Spiced Zucchini Cake with Orange Cream Cheese Frosting
(adapted from Emeril Lagasse's Farm to Fork)

for the cake:
3 eggs
3/4 cup vegetable oil
1 1/2 cups sugar
2 cups grated unpeeled zucchini
2 teaspoons vanilla extract
2 1/2 cups all-purpose flour
1 tablespoon ground cinnamon
3/4 teaspoon baking soda
3/4 teaspoon salt
1/4 teaspoon baking powder
3/4 cup bittersweet chocolate chips (or chopped chocolate)

for the frosting
6 ounces cream cheese, at room temperature
1 cup confectioners' sugar
3 tablespoons orange juice
grated zest of one orange

Preheat the oven to 325 degrees F, and grease an 8" square cake pan.
In the bowl of an electric mixer, beat the eggs until foamy. Add the vegetable oil, sugar, zucchini, and vanilla extract and mix well. Add the flour, cinnamon, baking soda, salt, and baking powder, and mix until well blended. Stir in the chocolate. Pour the batter into the pan, and tap it gently on the counter to release any air bubbles.
Bake until the cake has risen and is golden brown and a tester inserted into the center comes out clean, 45 to 50 minutes. Allow the cake to cool in the pan for 5 minutes; then turn it out onto a wire rack to cool.
Once the cake is completely cooled to room temperature, make the frosting. With an electric mixer, beat the cream cheese until fluffy. Beat in the confectioners' sugar, the orange juice and the orange zest. Add more sugar or juice, until it reaches the desired consistency. Spread on top of cake (if you'd like to frost the sides as well, double the frosting recipe).

Monday, August 11, 2014

Spicy Chocolate Brownies

 Last summer, my dad and I spent three days in Paris. He had been there several times in the past, so he told me that I could plan the trip as I wanted, and he would be happy to follow along. I made sure that we got to all of the usual tourist spots - the Eiffel Tower, the Arc de triomphe, etc. - but also planned our days around p√Ętisseries. I had spent years reading about food bloggers' adventures eating in Paris and had been making a mental list of places to go - so when I got three days to play with, I had to fit in as much as I could!
On our first day, we were walking down a narrow street on our way to lunch and were stopped by a man who offered us a chocolate sample from his little shop. It was a thin dark chocolate bark with chili in it - it wasn't something I would usually go for, but we were in Paris, so why not? Even though his shop wasn't one on my list, he ended up giving us one of the best chocolates we had ever eaten.
 This brownie uses that same combination of dark chocolate and spice. With cinnamon and a hint of cayenne pepper, the chocolate flavor is enhanced, and it makes for a brownie you can't eat just one of. These are more cakey than the usual brownie, but in this case it works surprisingly well; that said, if you want them fudgier, feel free to leave out about 1/4 cup of the flour.
  Enjoy!
Spicy Chocolate Brownies 
(slightly adapted from Food Network Magazine)
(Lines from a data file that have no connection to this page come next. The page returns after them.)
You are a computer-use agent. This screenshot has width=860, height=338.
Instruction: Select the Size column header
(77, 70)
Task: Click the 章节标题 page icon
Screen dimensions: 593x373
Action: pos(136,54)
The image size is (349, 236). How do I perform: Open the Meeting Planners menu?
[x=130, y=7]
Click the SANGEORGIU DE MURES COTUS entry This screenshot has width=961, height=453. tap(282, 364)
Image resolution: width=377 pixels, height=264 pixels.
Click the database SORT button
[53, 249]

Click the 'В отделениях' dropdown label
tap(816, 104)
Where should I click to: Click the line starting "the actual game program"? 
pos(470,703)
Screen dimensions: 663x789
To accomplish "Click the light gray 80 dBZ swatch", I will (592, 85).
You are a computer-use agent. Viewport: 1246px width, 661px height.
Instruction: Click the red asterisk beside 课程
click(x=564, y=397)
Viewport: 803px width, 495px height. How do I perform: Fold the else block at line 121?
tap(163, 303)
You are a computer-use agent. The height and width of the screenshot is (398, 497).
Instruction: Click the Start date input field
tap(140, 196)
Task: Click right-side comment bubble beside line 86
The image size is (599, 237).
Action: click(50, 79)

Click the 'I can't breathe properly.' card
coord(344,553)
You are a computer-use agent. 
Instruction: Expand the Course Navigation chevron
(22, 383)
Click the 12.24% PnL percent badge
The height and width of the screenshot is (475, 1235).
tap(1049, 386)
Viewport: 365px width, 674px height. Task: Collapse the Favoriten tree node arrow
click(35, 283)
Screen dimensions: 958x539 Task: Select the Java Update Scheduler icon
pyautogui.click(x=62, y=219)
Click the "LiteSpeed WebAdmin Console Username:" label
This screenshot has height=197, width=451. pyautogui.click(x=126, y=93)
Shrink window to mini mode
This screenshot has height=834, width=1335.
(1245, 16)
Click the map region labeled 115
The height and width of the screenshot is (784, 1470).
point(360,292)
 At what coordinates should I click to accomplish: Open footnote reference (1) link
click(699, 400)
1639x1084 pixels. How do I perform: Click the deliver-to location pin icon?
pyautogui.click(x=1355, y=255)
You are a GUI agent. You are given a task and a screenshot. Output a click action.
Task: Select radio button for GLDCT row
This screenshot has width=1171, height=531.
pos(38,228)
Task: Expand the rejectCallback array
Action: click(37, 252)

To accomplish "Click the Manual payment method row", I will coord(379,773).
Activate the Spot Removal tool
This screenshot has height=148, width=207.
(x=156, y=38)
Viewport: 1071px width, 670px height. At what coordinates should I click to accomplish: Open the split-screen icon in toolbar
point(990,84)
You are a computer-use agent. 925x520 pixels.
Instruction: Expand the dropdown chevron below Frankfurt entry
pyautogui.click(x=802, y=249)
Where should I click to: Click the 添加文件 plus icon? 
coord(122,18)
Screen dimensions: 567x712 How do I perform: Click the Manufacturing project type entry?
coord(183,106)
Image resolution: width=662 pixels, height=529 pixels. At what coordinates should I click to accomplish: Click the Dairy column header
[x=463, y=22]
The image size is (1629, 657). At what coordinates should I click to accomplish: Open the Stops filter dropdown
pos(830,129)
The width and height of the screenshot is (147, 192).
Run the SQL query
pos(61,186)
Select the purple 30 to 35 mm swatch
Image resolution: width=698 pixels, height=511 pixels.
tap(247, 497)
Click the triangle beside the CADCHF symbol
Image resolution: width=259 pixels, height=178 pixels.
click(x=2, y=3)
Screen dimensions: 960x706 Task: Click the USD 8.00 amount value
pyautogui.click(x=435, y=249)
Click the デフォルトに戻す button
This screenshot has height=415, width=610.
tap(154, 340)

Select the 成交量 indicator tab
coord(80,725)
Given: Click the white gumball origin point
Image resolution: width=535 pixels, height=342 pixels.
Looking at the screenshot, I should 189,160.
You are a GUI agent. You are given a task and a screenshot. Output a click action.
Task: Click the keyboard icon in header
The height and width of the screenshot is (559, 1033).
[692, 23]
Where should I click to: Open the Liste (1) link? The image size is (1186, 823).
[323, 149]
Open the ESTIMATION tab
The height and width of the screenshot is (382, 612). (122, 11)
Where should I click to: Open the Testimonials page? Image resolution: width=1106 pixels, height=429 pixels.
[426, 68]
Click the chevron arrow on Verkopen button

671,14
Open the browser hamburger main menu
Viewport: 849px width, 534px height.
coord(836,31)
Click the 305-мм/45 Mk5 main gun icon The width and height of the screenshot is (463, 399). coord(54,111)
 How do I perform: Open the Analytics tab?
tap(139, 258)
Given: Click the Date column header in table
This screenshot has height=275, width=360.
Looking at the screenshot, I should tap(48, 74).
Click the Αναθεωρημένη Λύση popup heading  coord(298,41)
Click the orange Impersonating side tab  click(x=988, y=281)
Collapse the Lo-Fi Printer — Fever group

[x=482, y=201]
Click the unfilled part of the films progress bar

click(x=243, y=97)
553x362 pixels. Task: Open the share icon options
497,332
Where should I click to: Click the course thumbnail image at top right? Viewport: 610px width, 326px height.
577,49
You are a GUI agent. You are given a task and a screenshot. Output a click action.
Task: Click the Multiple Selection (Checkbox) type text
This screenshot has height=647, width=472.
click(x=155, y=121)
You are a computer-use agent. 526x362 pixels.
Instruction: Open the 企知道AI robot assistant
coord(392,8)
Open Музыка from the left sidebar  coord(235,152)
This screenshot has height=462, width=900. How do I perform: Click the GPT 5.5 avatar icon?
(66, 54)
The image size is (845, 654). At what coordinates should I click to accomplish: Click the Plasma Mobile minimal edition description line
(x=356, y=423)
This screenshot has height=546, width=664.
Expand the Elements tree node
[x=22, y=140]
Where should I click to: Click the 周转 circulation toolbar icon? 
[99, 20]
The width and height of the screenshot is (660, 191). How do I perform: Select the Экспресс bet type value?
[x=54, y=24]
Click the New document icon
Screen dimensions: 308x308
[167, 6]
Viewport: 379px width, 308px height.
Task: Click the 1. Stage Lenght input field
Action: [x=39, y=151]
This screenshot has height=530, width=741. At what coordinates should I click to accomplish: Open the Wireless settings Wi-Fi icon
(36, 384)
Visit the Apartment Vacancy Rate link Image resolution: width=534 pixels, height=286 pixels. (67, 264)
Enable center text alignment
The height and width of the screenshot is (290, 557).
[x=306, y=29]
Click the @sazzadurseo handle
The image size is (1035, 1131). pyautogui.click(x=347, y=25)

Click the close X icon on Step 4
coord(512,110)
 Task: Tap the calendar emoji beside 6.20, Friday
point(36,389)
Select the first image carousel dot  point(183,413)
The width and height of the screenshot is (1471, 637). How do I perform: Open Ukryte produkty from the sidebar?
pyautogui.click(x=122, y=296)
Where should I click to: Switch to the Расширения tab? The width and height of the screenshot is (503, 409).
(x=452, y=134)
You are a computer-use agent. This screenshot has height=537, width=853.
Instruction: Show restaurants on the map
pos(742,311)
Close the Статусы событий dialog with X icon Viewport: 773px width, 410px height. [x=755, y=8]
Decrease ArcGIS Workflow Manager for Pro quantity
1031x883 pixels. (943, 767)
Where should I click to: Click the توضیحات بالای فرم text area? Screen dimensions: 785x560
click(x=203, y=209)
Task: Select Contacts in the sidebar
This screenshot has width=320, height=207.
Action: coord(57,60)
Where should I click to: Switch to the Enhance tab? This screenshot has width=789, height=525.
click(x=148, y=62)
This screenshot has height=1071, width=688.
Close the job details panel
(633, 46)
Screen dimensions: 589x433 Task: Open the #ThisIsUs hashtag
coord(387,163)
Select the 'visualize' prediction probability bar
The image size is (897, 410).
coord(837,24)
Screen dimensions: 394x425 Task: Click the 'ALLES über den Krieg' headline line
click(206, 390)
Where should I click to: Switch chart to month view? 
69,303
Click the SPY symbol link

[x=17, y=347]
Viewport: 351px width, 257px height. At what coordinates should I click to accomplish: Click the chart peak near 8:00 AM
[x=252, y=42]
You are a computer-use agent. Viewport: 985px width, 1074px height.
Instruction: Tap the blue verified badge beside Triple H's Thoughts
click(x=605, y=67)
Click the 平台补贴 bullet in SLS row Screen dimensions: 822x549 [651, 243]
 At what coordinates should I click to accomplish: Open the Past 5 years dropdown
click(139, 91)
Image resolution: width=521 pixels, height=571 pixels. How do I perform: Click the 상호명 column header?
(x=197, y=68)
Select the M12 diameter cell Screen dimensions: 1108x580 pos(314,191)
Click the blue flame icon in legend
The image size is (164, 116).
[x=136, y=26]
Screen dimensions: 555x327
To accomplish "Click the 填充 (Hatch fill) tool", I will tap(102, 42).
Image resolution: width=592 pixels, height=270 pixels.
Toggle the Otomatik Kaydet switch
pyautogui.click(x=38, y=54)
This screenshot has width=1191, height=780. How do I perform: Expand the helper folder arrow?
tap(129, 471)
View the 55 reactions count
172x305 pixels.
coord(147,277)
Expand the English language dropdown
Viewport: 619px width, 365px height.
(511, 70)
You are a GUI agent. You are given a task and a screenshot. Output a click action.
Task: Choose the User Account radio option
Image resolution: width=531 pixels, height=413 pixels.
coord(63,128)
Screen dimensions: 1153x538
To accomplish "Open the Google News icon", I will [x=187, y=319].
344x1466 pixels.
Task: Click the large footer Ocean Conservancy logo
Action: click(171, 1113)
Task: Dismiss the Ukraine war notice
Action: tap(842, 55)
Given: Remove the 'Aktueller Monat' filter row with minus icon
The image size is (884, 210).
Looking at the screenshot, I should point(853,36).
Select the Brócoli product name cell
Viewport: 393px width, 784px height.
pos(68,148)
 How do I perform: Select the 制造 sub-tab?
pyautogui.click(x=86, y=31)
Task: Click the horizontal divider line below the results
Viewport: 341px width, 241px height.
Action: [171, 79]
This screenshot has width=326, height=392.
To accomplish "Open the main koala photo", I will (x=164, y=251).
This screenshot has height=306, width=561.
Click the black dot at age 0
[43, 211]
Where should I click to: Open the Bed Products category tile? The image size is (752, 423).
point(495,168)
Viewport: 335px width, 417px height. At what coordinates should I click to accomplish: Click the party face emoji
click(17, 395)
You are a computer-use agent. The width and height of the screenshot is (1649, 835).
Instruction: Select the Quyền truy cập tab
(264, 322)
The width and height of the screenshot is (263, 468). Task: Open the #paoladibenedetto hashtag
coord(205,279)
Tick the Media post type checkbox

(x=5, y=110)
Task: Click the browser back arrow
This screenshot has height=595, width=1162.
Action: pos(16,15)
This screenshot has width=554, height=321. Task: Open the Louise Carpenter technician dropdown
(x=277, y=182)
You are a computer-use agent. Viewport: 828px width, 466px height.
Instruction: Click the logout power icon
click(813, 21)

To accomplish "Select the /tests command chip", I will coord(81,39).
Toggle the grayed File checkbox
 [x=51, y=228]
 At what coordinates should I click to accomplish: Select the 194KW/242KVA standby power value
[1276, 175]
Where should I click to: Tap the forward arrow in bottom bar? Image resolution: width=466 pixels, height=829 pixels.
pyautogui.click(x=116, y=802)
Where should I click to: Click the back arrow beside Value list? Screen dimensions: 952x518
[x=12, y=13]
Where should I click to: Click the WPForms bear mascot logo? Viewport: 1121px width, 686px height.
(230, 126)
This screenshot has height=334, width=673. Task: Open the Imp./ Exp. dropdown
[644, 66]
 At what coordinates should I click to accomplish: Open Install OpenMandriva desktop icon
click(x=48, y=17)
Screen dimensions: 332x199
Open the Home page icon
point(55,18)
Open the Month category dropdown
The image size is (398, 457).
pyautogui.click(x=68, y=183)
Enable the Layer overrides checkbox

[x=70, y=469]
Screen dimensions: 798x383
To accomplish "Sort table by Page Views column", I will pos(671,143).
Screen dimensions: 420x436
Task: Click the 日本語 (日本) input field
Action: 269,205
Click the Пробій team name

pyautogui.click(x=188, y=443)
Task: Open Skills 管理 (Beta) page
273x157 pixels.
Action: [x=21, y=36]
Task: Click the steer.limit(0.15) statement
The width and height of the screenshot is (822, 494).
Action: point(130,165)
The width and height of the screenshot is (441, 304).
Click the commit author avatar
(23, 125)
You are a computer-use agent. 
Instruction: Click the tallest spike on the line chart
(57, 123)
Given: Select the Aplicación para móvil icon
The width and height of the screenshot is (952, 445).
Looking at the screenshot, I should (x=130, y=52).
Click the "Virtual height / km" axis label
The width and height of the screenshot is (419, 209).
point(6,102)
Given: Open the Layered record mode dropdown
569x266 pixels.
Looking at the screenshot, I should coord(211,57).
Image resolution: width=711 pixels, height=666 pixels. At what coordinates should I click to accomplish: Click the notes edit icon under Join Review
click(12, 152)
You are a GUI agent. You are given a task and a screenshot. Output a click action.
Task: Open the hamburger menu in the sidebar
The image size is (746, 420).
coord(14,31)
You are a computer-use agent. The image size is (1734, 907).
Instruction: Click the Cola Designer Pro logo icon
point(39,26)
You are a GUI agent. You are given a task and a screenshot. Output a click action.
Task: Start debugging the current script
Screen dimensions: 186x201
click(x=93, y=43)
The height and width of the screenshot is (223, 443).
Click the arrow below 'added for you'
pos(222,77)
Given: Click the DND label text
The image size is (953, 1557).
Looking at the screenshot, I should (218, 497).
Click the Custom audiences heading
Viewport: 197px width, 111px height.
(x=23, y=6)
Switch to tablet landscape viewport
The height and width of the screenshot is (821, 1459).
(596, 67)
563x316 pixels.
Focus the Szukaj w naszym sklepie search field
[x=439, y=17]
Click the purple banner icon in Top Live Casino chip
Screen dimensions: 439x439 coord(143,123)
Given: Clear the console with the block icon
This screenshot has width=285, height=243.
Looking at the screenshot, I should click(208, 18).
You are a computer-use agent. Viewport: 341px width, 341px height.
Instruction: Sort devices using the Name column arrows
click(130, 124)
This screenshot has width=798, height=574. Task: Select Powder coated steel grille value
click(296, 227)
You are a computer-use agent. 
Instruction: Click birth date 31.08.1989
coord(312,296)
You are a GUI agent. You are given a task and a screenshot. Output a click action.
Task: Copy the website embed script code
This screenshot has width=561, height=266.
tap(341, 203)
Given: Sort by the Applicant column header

2 sticks unsalted butter, plus more for greasing
2 cups brown sugar
4 large eggs
2 teaspoons vanilla extract
2/3 cup good-quality unsweetened cocoa powder
1 cup all-purpose flour
1 teaspoon ground cinnamon
1/4 teaspoon chili powder or cayenne pepper
1/2 teaspoon kosher salt
1/2 teaspoon baking powder

Preheat oven to 350 degrees. Grease a 9x13 baking dish with butter.
Melt the 2 sticks of butter in a nonstick saucepan over medium-low heat; do not boil. Remove from the heat and let cool slightly. Add the brown sugar, eggs, and vanilla and stir with a wooden spoon until combined.
Add the cocoa, flour, cinnamon, chili powder, salt, and baking powder and mix until smooth. Spread the batter in the prepared pan and bake until a toothpick inserted in the middle comes out mostly clean, 20 to 25 minutes. Cool in the pan on a rack before slicing.